I don’t know what happened next but teachers who seemed supportive made clear that I should ignore the edict. Some insisted on my attending sports practice after hours, picked me (undeservedly) for school teams, met to discuss choice of A levels. Brother X Ryan was the only teacher to make clear that he disapproved of my treatment. We met 30 years later and he wouldn’t be drawn other than to say that there had been disquiet over the incident, how simply Paul’s father had dealt with Brother Carroll and how easily slighted Brother Carroll had been by my refusal to 'confess'.
By September 1962, I had a new plan, a haul of O levels and an interview with Arnold School.
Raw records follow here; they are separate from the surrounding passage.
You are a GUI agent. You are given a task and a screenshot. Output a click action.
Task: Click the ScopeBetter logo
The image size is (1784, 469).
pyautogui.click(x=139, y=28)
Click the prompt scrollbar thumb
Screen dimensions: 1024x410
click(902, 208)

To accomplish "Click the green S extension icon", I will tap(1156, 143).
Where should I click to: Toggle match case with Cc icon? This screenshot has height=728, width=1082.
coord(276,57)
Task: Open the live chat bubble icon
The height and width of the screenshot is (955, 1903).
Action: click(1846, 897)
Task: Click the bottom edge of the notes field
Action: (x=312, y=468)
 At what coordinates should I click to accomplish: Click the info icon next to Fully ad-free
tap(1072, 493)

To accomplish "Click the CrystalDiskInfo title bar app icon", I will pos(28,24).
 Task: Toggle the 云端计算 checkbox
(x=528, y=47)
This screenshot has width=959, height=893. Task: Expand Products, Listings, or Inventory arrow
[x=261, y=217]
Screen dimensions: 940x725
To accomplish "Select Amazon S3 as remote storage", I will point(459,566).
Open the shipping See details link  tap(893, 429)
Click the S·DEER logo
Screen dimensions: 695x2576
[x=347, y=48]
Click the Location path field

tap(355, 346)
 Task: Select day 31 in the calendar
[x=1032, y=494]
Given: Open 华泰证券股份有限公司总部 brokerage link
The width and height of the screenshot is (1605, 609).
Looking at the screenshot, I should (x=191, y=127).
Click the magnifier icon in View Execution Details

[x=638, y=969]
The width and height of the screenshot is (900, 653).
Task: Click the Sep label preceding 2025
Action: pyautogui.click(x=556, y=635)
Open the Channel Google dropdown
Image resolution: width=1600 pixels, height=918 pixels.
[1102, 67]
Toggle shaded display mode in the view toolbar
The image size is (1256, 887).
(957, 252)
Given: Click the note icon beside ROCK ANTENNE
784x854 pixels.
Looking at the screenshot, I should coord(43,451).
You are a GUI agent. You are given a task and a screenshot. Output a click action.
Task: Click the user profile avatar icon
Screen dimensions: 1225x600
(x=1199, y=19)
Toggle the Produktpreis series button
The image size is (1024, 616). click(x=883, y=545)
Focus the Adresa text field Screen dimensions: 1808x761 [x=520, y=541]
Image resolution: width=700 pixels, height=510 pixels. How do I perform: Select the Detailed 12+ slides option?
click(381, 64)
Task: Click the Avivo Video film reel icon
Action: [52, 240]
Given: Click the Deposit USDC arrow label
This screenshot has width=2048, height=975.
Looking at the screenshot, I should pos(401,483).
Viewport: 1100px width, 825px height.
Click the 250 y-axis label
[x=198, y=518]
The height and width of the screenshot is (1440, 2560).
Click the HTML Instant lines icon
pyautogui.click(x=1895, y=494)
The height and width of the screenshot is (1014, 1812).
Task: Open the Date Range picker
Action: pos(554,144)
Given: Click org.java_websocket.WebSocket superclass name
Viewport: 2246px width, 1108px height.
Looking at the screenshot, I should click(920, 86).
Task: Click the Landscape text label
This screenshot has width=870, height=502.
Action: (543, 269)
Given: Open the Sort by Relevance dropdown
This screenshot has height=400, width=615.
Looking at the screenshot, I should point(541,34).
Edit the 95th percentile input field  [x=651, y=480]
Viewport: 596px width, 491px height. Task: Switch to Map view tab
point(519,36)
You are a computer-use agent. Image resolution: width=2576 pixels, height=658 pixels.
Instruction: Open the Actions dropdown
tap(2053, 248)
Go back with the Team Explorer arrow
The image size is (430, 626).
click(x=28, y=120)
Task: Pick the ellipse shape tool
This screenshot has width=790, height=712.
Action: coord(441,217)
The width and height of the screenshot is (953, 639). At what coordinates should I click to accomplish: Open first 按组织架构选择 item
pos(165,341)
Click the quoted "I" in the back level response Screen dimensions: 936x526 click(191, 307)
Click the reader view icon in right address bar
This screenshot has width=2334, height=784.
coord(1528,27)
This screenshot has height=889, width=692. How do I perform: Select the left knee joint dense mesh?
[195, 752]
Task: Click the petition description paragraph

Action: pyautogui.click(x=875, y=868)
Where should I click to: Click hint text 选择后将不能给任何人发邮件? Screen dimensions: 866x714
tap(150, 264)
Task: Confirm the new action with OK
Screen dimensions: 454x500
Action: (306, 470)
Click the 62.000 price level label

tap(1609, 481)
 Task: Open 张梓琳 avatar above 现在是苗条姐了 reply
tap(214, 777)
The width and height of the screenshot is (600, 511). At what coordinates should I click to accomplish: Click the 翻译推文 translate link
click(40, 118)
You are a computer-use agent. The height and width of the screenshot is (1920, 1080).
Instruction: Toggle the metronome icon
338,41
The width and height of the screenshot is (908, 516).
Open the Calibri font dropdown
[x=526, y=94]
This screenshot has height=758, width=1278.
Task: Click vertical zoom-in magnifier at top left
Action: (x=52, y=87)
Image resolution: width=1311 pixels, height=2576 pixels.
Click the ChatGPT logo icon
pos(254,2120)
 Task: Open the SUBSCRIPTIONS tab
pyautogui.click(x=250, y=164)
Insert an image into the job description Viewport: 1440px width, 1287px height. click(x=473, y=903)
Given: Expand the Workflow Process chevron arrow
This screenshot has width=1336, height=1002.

Unfortunately, I hadn’t reckoned with their polite insistence on my father being present. He simply phoned SJC to ask when I was expected back (not “if”) and that was the end of it.
Sixth Form seemed to last a couple of months not years. Teaching was generally quite good with the single exception of Brother Dowling’s take on physics. Essentially, he took the dinner lady approach and remains the worst teacher I ever encountered in any situation, including higher education. He was lazy and casually dismissive. Thirty years later I looked up a particular Dowling favourite, Andrew MacKernan in Cambridge. I had remembered with amusement how every day (it seemed) when we responded to the Litany praising the Blessed Virgin he had repeated forty times instead of “Pray for us” the phrase “Red China does not exist”. “I never said that” he said “But you did, I heard you, every day”. But we remembered TW3, Bernard Levin and Millicent Martin better than the Guardian or the Sunday Times colour supplements.
This difference in remembering remains unexplained but it must caution the reader of this memoir that none of my reminiscence is independently corroborated. It is, as Lord Russell remarked, that “We can observe our own pains and pleasures.” “ But not of others, those are an inference not an observation”.
The final memories are pinkish, more flushed. By then, a medical school place was assured (I wouldn’t stand a chance now). My father had remarried and there were readymade reasons for getting on with life; the pity was that there was so much adolescence left to do when I finally got into medicine (but that, they say, is another story). And my fondest memory? We pre-arranged to meet up on A level results day in the Thatched House in Poulton-le-Fylde. I drank four pints of Boddingtons (twice my previous record) and later lay tipsily staring at stars set in a deep blue late summer evening sky. My head was softly cushioned by the loveliest girl I knew, I felt so passionately about Krysia Lindsay that I think my mind remained numbed for at least another two years. (She was bagged in Sheffield by a terribly handsome Aussie I thought was gay – but must now accept that my jealousy was a distorting lens). If only time wasn’t linear and was more like a number 15 bus so if you stayed on it you could get off again at the same stop.
I did try. Once, in 1994, driving back from Liverpool to Edinburgh, I went back to the Thatched House. I ordered fish and chips and said to the young attractive barmaid “You know I haven’t been in here since 1964.” “I know” she said “you’re still banned”.